Elon Musk's Hyperloop promises to get people from los angeles to san francisco in less than 30 minutes.

Leaving out all non-geeks and people who have been living under a rock in the past year, but the Hyperloop is pretty exciting once you come to think about it. Just the concept of transporting people from point A to point B at such phenomenal speeds is enthralling even to a layman. For those who don’t know, the Hyperloop can transport a person from Los Angeles to San Francisco in just 30 minutes. That’s 381 miles, or 615 kilometers!

Hyperloop is a concept proposed by Elon Musk in a 57-page paper, the founder of moonshot companies like SpaceX, Tesla, and SolarCity, in 2013. It uses a pods that look like high-speed rods suspended in a vacuum tube to transport people at speeds of 750 MPH, or 1207 Km/Hr. The tubes are above-ground and use magnets, fans and depressurized tubes. The vacuum tubes create a low pressure that allows the pods to stay above the track, essentially hovering on top of the track. Plus, it uses solar energy to operate the pods by producing electricity.

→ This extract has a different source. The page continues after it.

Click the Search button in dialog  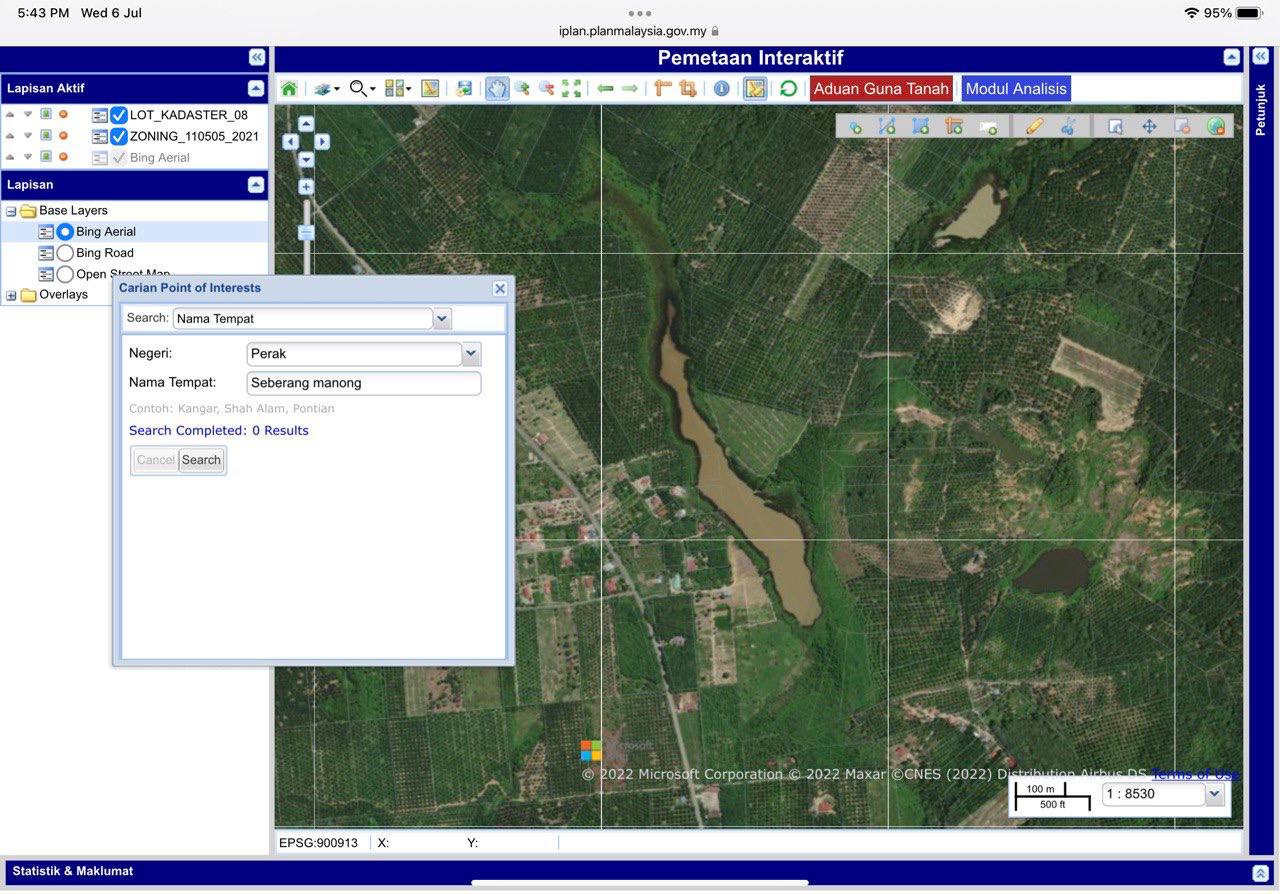[x=201, y=460]
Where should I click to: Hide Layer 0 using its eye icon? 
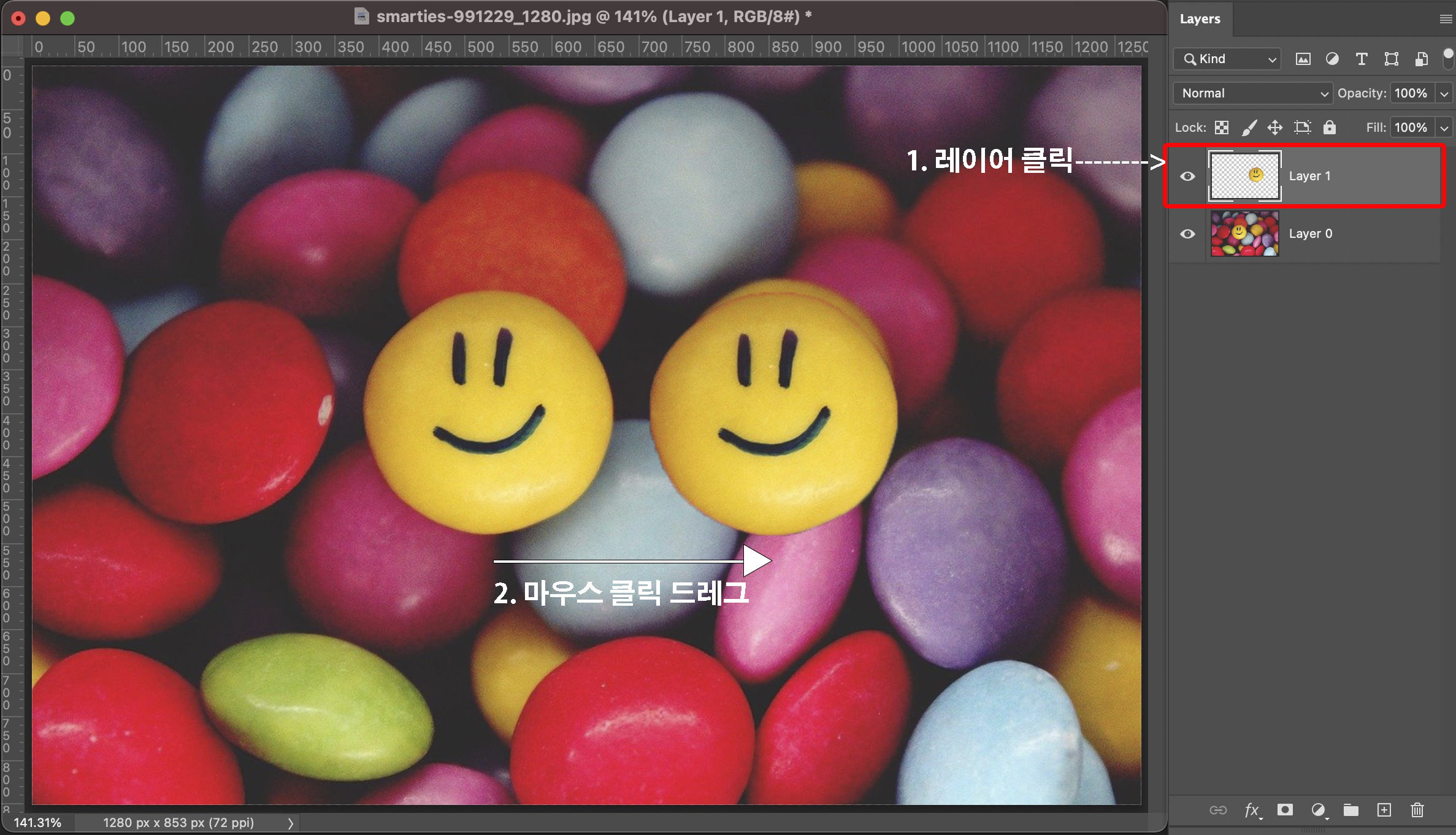(x=1187, y=234)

Since the concept was introduced, rather than build it himself, Musk decided to let others to do the dirty work. Two startup companies have started to build a fully-functioning Hyperloop system. Both have similar names – Hyperloop Transportation Technologies and Hyperloop Technologies Inc. Now, Hyperloop Transportation Technologies (HTT), with 400 team members including engineers from Boeing, SpaceX and NASA, announced plans for an 8km Hyperloop test track in Quay Valley, California. Just FYI, Quay Valley is just about halfway between San Francisco and Los Angeles.

“This is not science fiction. Our feasibility study is nearly complete, and we are planning to build a full scale prototype,” says HTT.

Elon Musk is holding a competition in June 2016 for engineering teams and students to test their Hyperloop pod designs at a track built by his rocket company SpaceX in Hawthorne, California.

In fact, it might all become a reality in 2016, according to Hyperloop Technologies Inc. CEO Rob Lloyd.

“This company is moving so quickly, it’s astounding what we accomplish in days as weeks go by we make increasingly significant progress. We’ll be moving our first test system 400 miles per hour and all of that test system comes together in 2016 as we prove our own Kitty Hawk moment in moving this capability as an architecture at 700 miles per hour for a couple miles,” Lloyd says. He claims his system is three times the speed of current rail technology but costs 60% less.

Although Hyperloop might be futuristic, plans are to implement this concept in countries which face a lack of transportation infrastructure. “The first full-length track will be in Asia, the Middle East, India, or Africa," said Dirk Ahlborn, CEO of HTT.